If you’re not in control of your financial situation, then you’re not in control of your life. Having to worry about money often means surrendering more and more of your working life – and if you owe money to many different debtors, the stress can be considerable.
Fortunately, getting control of your debts, and your other bills, doesn’t have to be complicated. Let’s look through the problem.
Understanding What You Currently Pay
To begin with, you’ll need to know how much you owe, to whom, and how much you’re being charged in interest. Get everything down on paper so that you can get a good overview of your financial life. Including credit cards, in-store credit, loans, overdrafts, and every other kind of debt. Even a small debt could be important, and you need to see the full picture.
Why High Interest Rates Are Costing You More
Interest is cumulative, and often compounds over time. In other words, if you’re being charged just a few per cent each year, then you can expect to pay even more the following year – because you’ll end up paying interest on top of interest. This is why high-interest debts like credit cards and overdrafts can become a trap, especially if you don’t have a plan to get them paid off.
Up until relatively recently, interest rates have been extremely low.

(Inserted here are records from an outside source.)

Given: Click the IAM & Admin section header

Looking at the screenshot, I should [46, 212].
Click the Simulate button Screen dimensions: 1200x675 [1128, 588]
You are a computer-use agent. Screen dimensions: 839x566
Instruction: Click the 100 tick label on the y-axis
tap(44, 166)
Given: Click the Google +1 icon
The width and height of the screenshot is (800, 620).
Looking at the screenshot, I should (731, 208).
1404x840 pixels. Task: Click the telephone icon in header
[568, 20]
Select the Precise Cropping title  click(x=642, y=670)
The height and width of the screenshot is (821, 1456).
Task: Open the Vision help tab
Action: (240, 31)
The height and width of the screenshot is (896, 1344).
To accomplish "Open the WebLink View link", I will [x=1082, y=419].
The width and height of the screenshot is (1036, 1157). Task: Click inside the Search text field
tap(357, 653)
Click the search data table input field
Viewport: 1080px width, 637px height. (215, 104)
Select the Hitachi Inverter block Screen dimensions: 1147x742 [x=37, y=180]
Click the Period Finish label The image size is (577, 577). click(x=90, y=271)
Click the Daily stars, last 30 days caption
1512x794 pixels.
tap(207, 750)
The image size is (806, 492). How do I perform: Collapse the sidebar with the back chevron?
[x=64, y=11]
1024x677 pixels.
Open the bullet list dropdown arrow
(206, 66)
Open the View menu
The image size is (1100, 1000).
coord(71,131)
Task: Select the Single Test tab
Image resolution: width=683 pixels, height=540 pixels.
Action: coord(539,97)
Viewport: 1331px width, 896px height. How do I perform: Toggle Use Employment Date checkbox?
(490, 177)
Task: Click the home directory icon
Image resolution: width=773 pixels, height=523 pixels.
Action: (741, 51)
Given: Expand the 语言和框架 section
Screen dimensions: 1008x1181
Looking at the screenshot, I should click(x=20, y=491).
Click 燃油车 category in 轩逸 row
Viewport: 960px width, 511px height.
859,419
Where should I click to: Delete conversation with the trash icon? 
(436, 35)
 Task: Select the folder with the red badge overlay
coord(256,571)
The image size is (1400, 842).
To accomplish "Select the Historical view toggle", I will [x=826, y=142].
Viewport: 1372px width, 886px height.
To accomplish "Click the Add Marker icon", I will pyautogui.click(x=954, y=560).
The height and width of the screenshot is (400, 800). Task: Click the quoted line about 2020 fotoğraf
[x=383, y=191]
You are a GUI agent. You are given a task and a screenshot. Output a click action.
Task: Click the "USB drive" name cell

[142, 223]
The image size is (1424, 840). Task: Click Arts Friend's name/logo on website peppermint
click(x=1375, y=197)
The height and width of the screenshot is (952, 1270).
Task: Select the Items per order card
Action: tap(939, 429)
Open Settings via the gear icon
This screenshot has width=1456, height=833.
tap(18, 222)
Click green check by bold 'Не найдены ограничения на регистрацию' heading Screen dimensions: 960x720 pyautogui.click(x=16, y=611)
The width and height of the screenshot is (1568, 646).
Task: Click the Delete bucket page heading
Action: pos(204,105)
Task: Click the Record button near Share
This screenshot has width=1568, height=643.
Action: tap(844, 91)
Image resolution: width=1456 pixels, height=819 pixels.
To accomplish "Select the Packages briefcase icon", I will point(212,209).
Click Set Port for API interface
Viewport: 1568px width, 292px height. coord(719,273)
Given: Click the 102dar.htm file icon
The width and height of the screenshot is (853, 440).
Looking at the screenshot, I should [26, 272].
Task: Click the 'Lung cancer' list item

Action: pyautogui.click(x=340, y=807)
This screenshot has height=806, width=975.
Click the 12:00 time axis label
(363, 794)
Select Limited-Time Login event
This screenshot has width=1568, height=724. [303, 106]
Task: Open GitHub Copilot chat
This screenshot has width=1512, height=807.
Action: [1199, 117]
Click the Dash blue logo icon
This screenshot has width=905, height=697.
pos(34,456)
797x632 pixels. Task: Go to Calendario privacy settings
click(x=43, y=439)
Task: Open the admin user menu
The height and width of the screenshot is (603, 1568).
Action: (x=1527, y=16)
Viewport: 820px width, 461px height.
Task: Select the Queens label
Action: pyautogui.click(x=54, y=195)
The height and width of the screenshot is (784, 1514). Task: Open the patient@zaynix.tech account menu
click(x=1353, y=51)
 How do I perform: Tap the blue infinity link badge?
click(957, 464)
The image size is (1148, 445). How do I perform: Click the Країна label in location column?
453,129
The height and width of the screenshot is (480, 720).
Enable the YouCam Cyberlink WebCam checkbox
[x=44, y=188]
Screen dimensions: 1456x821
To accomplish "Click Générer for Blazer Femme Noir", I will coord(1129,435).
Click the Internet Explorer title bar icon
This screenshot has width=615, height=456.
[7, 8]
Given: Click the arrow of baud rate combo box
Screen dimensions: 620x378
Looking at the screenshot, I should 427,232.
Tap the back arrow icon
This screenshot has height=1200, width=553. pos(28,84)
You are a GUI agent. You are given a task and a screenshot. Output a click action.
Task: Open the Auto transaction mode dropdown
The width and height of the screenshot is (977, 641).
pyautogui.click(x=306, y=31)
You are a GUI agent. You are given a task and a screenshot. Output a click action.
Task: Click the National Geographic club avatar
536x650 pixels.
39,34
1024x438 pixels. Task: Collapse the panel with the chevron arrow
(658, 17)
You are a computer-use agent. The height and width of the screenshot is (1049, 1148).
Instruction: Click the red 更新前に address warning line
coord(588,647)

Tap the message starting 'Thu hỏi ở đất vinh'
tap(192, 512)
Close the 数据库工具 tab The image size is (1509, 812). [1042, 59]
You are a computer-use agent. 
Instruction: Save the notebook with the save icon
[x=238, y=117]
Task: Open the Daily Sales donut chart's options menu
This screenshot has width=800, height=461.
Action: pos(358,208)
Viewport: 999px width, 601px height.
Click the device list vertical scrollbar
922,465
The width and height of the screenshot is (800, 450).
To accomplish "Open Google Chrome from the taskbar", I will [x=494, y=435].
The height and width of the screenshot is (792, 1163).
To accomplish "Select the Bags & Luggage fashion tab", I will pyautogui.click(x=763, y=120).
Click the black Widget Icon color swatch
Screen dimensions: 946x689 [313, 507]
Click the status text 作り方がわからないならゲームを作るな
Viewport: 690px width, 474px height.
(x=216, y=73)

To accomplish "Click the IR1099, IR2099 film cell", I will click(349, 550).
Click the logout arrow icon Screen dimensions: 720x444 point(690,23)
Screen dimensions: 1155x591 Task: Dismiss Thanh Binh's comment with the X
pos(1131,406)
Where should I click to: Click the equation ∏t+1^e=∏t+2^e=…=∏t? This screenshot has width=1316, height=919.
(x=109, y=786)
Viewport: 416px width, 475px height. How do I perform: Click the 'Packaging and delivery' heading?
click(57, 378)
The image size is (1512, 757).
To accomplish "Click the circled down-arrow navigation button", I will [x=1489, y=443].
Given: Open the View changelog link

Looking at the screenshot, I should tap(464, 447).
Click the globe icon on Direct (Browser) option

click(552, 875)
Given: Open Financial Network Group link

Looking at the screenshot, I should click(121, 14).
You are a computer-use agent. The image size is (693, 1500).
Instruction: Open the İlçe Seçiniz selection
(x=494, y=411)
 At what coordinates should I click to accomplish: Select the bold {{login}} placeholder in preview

During the Covid-19 pandemic, the Bank of England pushed the base rate all the way down to 0.1%. Since then, however, there’s been a surge of inflation that has led central banks to push those base interest rates back up. As a result, taking on a new debt now could be much more expensive.
Consolidating Debts Into One Lower Interest Payment
If you’re struggling to deal with many different debts at the same time, then bringing them all together into a single loan might be the best move. This will not only simplify your financial affairs – it might also drive down the overall cost of your debts, especially if you’re consolidating loans that come with a higher interest rate. A debt consolidation loan could significantly reduce the total interest you pay and make budgeting far easier.
Negotiating Lower Rates or Switching Products
If you don’t want to consolidate, then you might look to other methods of reducing your debts. These might include switching to cheaper forms of finance, or even simply asking a credit card provider for a lower rate. Often, it’s in the interest of a creditor to negotiate – since they don’t want you to fail to make your payments, either!